MongoHadoop Connector used with Spark duplicates results by number of partitions

300 views Asked by At

I am trying to read data into spark using the mongo-hadoop connector. The problem is that if I am trying to set a limit regarding the data read, I get in the RDD the limit * the number of partitions.

mongodbConfig.set("mongo.job.input.format","com.mongodb.hadoop.MongoInputFormat");
mongodbConfig.set("mongo.input.uri", "mongodb://localhost:27017/test.restaurants");
mongodbConfig.set("mongo.input.limit","3");
JavaPairRDD<Object, BSONObject> documents = sc.newAPIHadoopRDD(
            mongodbConfig,            // Configuration
            MongoInputFormat.class,   // InputFormat: read from a live cluster.
            Object.class,             // Key class
            BSONObject.class          // Value class
    );

    long count = documents.count();
    System.out.println("Collection Count: " + count);
    System.out.println("Partitions: " + documents.partitions().size());

//9 elements in the RDD = limit * nrOfPartions = 3 * 3
//3 partitions

This behavior is reproducible for others limits (I always get limit * 3).

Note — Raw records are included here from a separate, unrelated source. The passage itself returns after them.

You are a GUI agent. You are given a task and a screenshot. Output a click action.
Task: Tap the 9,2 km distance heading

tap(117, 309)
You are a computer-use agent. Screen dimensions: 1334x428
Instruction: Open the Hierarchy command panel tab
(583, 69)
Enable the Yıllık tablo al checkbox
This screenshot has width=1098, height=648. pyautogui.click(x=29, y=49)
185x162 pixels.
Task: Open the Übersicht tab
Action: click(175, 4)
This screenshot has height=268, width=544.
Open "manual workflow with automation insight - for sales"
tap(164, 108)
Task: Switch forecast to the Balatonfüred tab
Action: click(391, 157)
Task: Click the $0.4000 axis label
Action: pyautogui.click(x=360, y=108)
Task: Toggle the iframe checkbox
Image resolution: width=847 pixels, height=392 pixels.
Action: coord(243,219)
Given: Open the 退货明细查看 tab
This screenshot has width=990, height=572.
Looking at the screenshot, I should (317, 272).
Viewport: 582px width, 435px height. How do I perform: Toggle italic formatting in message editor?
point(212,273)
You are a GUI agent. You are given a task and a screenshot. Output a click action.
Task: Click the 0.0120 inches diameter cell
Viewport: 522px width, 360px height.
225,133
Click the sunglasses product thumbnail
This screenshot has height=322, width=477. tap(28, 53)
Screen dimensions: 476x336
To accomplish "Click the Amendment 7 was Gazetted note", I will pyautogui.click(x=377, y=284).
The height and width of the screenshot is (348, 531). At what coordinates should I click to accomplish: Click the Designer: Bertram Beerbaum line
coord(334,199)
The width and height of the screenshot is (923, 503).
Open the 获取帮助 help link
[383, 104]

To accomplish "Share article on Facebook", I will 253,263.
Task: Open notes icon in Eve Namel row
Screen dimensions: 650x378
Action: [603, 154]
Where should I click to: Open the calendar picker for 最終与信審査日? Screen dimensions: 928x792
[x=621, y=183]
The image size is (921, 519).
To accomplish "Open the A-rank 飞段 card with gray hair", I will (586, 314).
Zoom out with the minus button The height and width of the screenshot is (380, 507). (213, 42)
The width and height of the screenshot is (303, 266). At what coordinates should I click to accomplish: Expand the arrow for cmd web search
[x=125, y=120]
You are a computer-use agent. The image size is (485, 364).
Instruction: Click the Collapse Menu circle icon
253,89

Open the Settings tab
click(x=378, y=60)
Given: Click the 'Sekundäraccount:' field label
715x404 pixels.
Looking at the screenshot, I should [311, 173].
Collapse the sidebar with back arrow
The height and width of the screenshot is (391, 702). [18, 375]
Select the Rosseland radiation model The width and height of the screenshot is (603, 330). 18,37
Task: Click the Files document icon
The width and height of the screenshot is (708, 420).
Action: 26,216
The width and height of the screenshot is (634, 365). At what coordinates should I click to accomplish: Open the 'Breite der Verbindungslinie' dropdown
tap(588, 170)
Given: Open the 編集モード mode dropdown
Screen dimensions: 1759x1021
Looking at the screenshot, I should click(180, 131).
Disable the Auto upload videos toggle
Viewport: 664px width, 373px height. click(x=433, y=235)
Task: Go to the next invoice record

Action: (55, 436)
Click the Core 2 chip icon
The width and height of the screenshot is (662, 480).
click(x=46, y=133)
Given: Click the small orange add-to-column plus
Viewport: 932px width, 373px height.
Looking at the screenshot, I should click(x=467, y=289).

I get similar behavior if I try to query simply by objectId (It creates an RDD with the same object * number of partitions - in my case 3 elements with same document).

I can also provide the script for creating the mongo collection if it would be helpfull.

1

There are 1 answers

0
zero323 On

It is a feature not a bug. mongo.input.limit is used to set limit parameter for MongoInputSplit hence it is applied on partition by partition basis not globally.

In general it is not possible (or to be precise, practical) to limit number of fetched records globally. Each split is processed independently and typically there is no a priori knowledge about the number of records which is yielded from each split.